In an interview with Capital.com, Carraighill analyst David Higgins expressed caution about the monetary policy outlook.
“The market had begun to price in rate hikes for 2022, but the new variant has dashed these hopes. From a forward guidance perspective, the Fed does not need to change its message as it has already signalled that it will not raise interest rates until 2023. I expect the Fed to signal its readiness to act if required in light of the new variant. If more constraints on the US economy are imposed, the Fed may need to act, perhaps slowing the taper of its bond buying program”.

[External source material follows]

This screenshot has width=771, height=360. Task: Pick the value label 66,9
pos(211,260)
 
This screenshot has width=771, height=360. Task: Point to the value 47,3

Citi’s expectations for the US macroeconomy and monetary policy remain unchanged following the discovery of the Omicron variant. The American bank continues to anticipate a faster rate of asset purchase tapering by the Fed as global central banks enter a new regime in which inflation risk concerns suggest that even somewhat negative economic data will not always be met with more accommodating monetary policy.
Will the Omicron variant keep the USD gain limited?
As seen by the recent sharp decline in US Treasury yields – a crucial barometer for economic growth expectations – the markets’ first appraisal of the economic risks associated with the new Omicron variant was negative.
The yield on the 10-year Treasury has fallen more than 25 basis points since last Wednesday to 1.42%, while the yield on the 2-year note has retracted to 0.46% from 0.65% last week.
The drop in US yields fuelled the dollar weakness, with the DXY Index down 1.2% from last week’s highs.
Chart 3: DXY and 10-year Treasury yields recently showed a positive correlation
In the future, the dollar performance will be closely tied to headlines about the new variant’s health implications and vaccine developments, as well as remarks from Fed members about concerns over growth and the inflation outlook.
While it is uncertain if Omicron causes more severe illness or how soon pharmaceutical firms can create new vaccines, promising news on this front might help investors to regain confidence in the economic recovery. Treasury yields could potentially bounce in this event and the US dollar may regain ground as growth fears subside.
Conversely, if the spread of the new variant poses a threat to growth and the labour market, the major central banks might use the chance to buy time and reconsider their plans for monetary policy normalisation.
This might result in lower Treasury yields for a longer period of time and a decline in the dollar’s interest rate attractiveness relative to other currencies.